To help you get started, here are six exercises that can put you on the road to success.
Keep in mind before you start, though, that every pregnancy and delivery is different. So check with your doctor before engaging in any workout program after giving birth. If you experience any heavy bleeding, excessive soreness, headaches, or other unusual symptoms during or right after exercising, stop immediately and call your doctor for advice.
Exercise #1 – Walking
It may not sound like much of an exercise, but walking is one of the easiest ways to ease into a fitness routine after giving birth. Everything from a leisurely stroll to a pumped-up power walk can do wonders for you and your body. And if you bring baby along in a front pack, you have an automatic extra "weight" that can increase the benefits.
For a variation, try walking backwards or walking in a zigzag pattern to help keep your muscles guessing. You probably should not include a baby in this activity, though, until you've mastered it and are certain of your balance.
Exercise #2 -- Deep belly breathing with abdominal contraction
This exercise is so easy you can do it an hour after giving birth. However, you'll probably have other things on your mind, and it won't hurt to wait for a more convenient time. This second set of exercises helps relax muscles. It also starts the process of strengthening and toning your abs and belly.
Here's what you do:
Sit upright and breathe deeply, drawing air from the diaphragm upward.
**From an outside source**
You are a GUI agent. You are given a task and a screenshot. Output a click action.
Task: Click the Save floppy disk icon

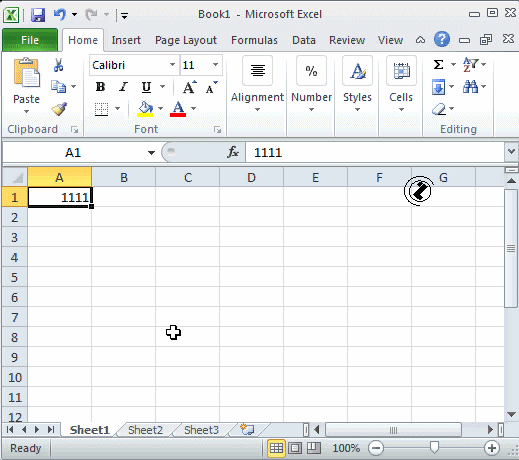pos(38,15)
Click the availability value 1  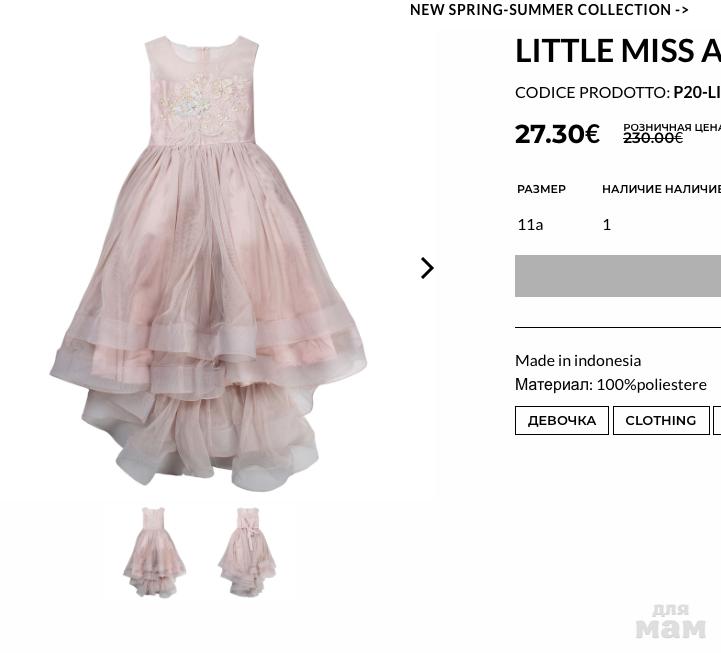tap(606, 224)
Contract and hold your abs/midsection tight while inhaling and relax while exhaling.
Gradually increase the amount of time you can contract and hold your abs.
Exercise #3 -- Shoulder lifts and head lifts
These two movements help strengthen back muscles. They also tone the tummy and abs and burn calories.
Here's how you do head lifts:
Lie on your back with your arms along your sides.Keeping your lower back flush to the floor, bend your knees so that the bottom of your feet touches the floor.Relax your belly as you inhale.As you exhale, slowly lift your head and neck off the floor.Inhale as you lower your head back down.When you can do 10 head lifts with ease, and shoulder lifts.
This is how to do a shoulder lift:
Assume the same position as you did for head lifts.Inhale and relax your belly.As you exhale slowly, lift your head and shoulders off the floor reaching with your arms and hands toward your bent knees. If this strains your neck, fold both hands behind your head instead.Inhale as you lower your head and shoulders back down.
Exercise #4 -- The curl up
When you can do 10 shoulder lifts, move on to the curl up. To increase the benefits you get from the shoulder and head lifts, start by assuming the same position on the floor. Now, instead of just lifting your head and shoulders, lift your torso until it's about halfway between your knees and the floor behind you. Use your arms to reach toward your knees and hold for a count of between two and five. Then slowly lower your torso. Don't forget to breathe. Exhale when you exert. Inhale when you relax.
Exercise #5 -- Kneeling pelvic tilt
Kneel down on all fours -- toes touching the floor behind you, arms straight down from the shoulder line, palms touching the floor. Your back should be relaxed and straight, not curved or arched. As you inhale, pull your buttocks forward, tilting your pelvis and rotating your pubic bone upward. Hold for a count of three and release.
Exercise #6 -- The Kegel
This classic exercise for women will help you tone and control bladder muscles and may reduce risks of incontinence associated with childbirth. This exercise involves contracting and holding the muscles that control the flow of urine. To get which muscles they are, start by doing just that. As you urinate, manipulate your muscles until the stream temporarily stops. Then release and let the urine flow. Remember what that feels like, and when you're not urinating, contract, hold and release those same muscles. The more you do and the longer you hold those muscles, the better control you will have over those leaks caused by sneezing, laughing, or picking up your baby.